**Passage given**
..............................
# Melting gold at room temperature is a thing now.



## cosmetal (Dec 10, 2018)

From Mining.com:

http://www.mining.com/melting-gold-room-temperature-thing-now/?utm_source=digest-en-mining-181209&utm_medium=email&utm_campaign=digest

*"First, they placed a small piece of gold in an electron microscope. Then they started observing it at the highest level of magnification and began gradually increasing the electric field to extremely high levels. When they reached the highest electric field, they noticed that the surface layers of gold had actually melted – at room temperature."*

I had no idea that they made ceramic crucibles this small! :shock: 

I wonder how they fluxed the crucible? :? 

Those pesky scientists just keep "poking" around with the fabric of our universe. :lol: 

James


----------



## Palladium (Dec 10, 2018)

Am i missing something here?


----------



## cosmetal (Dec 11, 2018)

Palladium said:


> Am i missing something here?



_*I had no idea that they made ceramic crucibles this small! :shock: 

I wonder how they fluxed the crucible? :? 

Those pesky scientists just keep "poking" around with the fabric of our universe. :lol:*_ 

All comments made as attempts of jest. 

Especially, the one about scientists "poking" around with the fabric of our universe. After all, that's a big and important part of their job.

Peace,
James


----------



## macfixer01 (Dec 11, 2018)

This sounds basically a lot like the way that sputtering works, but I guess they would know best if it’s truly something different going on in this process?


----------



## g_axelsson (Dec 12, 2018)

Those pesky Swedes are at it again, messing with our fine gold.  

In physics melting is a quite well defined process. It's a phase transition between an ordered crystalline state into an unordered liquid state. The force holding a metal together is a sea of electrons so I can see why a high electric field could affect the melting point of a metal... but only at the immediate surface, the electrons would move like a tide inside the metal to counteract any external electrical field so inside the metal there is no net electrical field.

Sputtering on the other hand is the process of knocking off atoms from a target and deposit it on an object by the kinetic action of the positive ions from a plasma. The target surface isn't melted, it's just chipped off in tiny pieces (atom by atom).

Göran


----------



## rickbb (Dec 12, 2018)

As I understand it, electron microscopy requires the target to be under high vacuum. This would change, (lower), the temperature required to make a phase change in a solid metal. Run enough energy though/at the metal sample and the surface would easily "melt" at room temperature.

In theory you could balance the 3 main variables here, metal source, vacuum level and energy level to melt or vaporize at many different temperatures, even below room temp I suppose.


----------



## FrugalRefiner (Dec 12, 2018)

Well, Whenever I melt gold it is at room temperature. The gold in my melting dish becomes molten, but the temperature in the rest of the room doesn't change significantly. What they observed is essentially the same. Even under vacuum, gold will not melt at room temperature. The surface they observed had reached a high enough temperature to melt, but because the layer that melted was so thin, the rest of the material did not melt.

Think about soldering or stick welding something. The energy is concentrated at the end of the piece of solder or the welding rod. That bit becomes molten, while the rest of the solder or welding rod remains solid. I see this as the same principal.
..............................
**Available data**

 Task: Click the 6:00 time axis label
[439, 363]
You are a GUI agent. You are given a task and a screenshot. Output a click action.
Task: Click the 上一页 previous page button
..............................
**Problems and tasks**
1. In the forum thread on melting gold at room temperature, what does rickbb say electron microscopy requires of the target?
2. Extend the forum thread on melting gold at room temperature from its final post.

**Expected results**
1. The target must be under high vacuum.

2.
Dave


----------



## Palladium (Dec 12, 2018)

FrugalRefiner said:


> Well, Whenever I melt gold it is at room temperature.
> 
> Dave



I didn't want to make that observation and people to think i was being a smart a**.    
It is a true statement though!

I don't see anything new here besides physics 101.


----------



## anachronism (Dec 12, 2018)

Palladium said:


> FrugalRefiner said:
> 
> 
> > Well, Whenever I melt gold it is at room temperature.
> ...



Well to be fair the melting point of gold is not room temperature no matter which site you look at or which reference document you choose to reference. Go on someone show me different. Nope you can't so you two can take your shenanigans and semantics and swallow them. :lol: :lol: :lol:


----------



## g_axelsson (Dec 12, 2018)

The discovery is actually that the surface of the gold had room temperature but still melted under a high electric field. It is not that the room had room temperature. Under normal conditions the melting point of gold is still around 1000 C even if it is under vacuum or at the end of a wire.

What they have done is quite extraordinary and nothing like physics 101.

There are a lot of different ways you can observe gold when it melts. For example with X-ray diffraction you can observe the exact moment when gold goes from an ordered crystal state into a random melted state. I think it would also give an indirect measurement of the temperature from the broadening of the diffraction bands and spots... here is one I prepared before of a gold foil.


(Actually it is an electron diffraction pattern of a gold foil, but the principle is the same as X-ray diffraction)

Göran


----------



## Palladium (Dec 12, 2018)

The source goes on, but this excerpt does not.